Nestlé Vice-President, Niels Christiansen, complained about our article which repeated reports from Brazilian newspapers that he had lobbied the Brazilian Government over its forthcoming independent monitoring report. We acknowledge the complaints about the Jornal do Brasil articles and Mr. Christiansen's statement: "Nestlé will welcome the monitoring report by Brazilian government, whenever it is published. As with any other reports or allegations received, we will fully investigate the report's findings and will respond to the Brazilian government as appropriate."

Nestlé formula promotion through gift to paediatricians in Brazil (April 2000 action sheet):

UK Member of Parliament Dr. Lynne Jones took up this case with Nestlé.
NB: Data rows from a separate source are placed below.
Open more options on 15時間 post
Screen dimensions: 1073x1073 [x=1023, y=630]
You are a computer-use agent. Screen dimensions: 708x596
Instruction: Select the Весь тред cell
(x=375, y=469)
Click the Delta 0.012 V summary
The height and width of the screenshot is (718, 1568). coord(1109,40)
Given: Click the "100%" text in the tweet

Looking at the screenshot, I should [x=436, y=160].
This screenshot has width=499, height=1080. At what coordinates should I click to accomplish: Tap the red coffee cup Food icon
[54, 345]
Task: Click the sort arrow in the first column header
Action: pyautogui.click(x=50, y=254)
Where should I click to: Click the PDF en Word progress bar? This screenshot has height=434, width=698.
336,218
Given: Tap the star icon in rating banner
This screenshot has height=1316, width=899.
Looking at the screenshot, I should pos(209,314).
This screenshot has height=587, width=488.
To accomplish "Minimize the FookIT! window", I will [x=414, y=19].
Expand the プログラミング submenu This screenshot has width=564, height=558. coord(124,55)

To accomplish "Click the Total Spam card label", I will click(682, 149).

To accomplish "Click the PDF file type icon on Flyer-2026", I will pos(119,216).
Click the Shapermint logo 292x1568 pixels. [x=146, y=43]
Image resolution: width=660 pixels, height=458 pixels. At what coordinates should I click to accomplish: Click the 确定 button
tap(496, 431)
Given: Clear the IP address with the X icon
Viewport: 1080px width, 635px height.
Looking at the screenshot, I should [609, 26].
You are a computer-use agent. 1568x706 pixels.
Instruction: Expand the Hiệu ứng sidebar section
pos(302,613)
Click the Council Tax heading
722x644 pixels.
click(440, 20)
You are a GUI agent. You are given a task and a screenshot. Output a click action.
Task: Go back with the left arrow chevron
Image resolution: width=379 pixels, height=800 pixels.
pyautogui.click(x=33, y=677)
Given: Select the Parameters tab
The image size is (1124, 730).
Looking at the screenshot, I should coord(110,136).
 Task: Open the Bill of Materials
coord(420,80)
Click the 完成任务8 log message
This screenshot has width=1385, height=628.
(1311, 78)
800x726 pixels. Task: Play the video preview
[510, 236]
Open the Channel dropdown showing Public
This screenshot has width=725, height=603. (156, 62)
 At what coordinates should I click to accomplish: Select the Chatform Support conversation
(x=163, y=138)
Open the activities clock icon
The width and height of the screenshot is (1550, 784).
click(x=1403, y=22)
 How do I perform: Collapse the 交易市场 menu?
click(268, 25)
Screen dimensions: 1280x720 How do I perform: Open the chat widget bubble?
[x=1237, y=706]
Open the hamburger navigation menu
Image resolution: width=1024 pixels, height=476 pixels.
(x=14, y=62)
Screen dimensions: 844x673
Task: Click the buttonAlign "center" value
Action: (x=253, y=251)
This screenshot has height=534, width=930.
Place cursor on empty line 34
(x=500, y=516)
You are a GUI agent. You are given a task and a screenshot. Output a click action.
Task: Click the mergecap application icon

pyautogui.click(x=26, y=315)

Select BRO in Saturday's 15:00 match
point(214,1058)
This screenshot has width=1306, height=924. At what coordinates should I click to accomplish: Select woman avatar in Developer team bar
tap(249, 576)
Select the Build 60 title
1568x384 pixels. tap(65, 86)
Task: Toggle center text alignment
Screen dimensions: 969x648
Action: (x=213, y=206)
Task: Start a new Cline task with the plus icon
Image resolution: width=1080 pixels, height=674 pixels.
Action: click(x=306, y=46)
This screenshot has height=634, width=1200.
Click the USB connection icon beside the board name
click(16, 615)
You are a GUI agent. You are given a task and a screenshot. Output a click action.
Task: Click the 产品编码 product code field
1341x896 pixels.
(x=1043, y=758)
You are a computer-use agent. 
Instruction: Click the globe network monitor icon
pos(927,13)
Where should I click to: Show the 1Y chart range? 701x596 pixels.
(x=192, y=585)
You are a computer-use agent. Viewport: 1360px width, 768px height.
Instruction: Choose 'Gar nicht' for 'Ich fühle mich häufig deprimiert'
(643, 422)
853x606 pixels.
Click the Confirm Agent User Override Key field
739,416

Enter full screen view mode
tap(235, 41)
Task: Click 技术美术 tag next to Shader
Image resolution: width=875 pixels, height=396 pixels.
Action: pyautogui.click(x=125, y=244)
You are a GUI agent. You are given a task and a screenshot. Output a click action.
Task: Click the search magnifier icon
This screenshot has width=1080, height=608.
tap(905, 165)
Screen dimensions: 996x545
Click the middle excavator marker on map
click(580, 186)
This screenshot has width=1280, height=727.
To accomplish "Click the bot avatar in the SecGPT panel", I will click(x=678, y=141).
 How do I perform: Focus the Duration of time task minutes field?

On 1st November Nestlé (UK), while still contesting that it had violated the Code, stated: "In addition, to avoid any misunderstanding, Nestlé Brazil has decided to take out infant formula product related information in the 2000 edition of the Pharmacological Guide."

Nestle advertising in India (September 2000 action sheet):

Nestlé claimed in a letter dated 27th October that Nestlé India had not cleared the text in this Cerelac advertising feature and stated: "Nestlé India has decided not to advertise in this way in future unless the company has editorial preview."

Nestle advertises infant formula in Bulgaria (July/August 2000 action sheet):

After first attempting to argue that its advertisement was an article (although it paid for the space, it featured the Nestlé logo, was credited to Nestlé's nutrition advisor and referred to Nan 1 infant formula), Nestlé stated: "the type of information piece, to which you objected, has been stopped and will not appear again."

(Full company responses are published in the Tip of the Iceberg reports available from Baby Milk Action).